The original Gor City was destroyed when Alexander the Great ordered the closing of a dam and the redirecting of the flow of water into the City and ultimately the City being flooded. . The resulting lake he created remained until Ardashir built a tunnel to drain it. Following the collapse of the City and its eventual takeover by the Arabs, it was renamed Jor City. The city's importance was revived again in the reign of Azud al Dowleh of the Daylamite dynasty, who used the city as his frequent residence. It is at this time that the old name of the city had come to mean grave. Azud al Dowleh found it distasteful to reside in a grave and the city's name was changed to Pirouzabad. 

Tuesday, October 5, 2010


Tashkooh (تشکوه) is a mountain in Ramhormoz, Khuzestan on the way to Roodzard and past the village of Gonbad Loran. The mountain is known as Tashkooh, abbreviated from Atashkooh, named as a result of continuous burning slopes since ancient times.  

According to experts, the reason for its burning nature is the presence of sulfur beneath the mountain along with the ascending of natural gas from far below to the Earth’s surface in this particular location. Such gases, consisting of hydrocarbons, pass through the various layers of the earth and eventually break through the surface cracks, combusting on their way out. Such cracks operate exactly as fresh water springs would, except that rather than water they act as an outlet for fire.  

The flames caused as a result of this combustion give the area a very unique look and attracts many curious tourists, especially during the night. As a result of the rise, evaporation and ultimate burning of these gases, no other fire can be lit in the vicinity.  

The mountain is approximately 50 meters off of the main road and very visible for passersby, especially at night. Unfortunately for tourists interested in viewing this natural phenomenon there are no signs or brochures to lead them here and their only guide to Tashkooh’s whereabouts is assistance from the locals. For those interested in paying this site a visit, the best way to access it is to take the Ramhormoz road towards Izeh and follow the signs towards Abolfars. After passing a metal bridge, Tashkooh should be in sight on your left.  

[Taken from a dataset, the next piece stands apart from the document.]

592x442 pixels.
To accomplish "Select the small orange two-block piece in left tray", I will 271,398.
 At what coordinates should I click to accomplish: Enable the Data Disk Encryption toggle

Similar to Tashkooh and its jaw dropping features is another smaller mountain in Aghajari known as the Burnt Mountain. Flames protrude from amongst the Burnt Mountain’s rocks and boulders accompanied by black smoke. Perhaps as a result of this continuous smoke over the years, the mountain itself has taken a black color which sets it aside from its neighboring peaks. At the top of the Burnt Mountain is a noticeable crack, probably the result of past displacement of the Earth, and is the main exit for the gases and sight of the flames.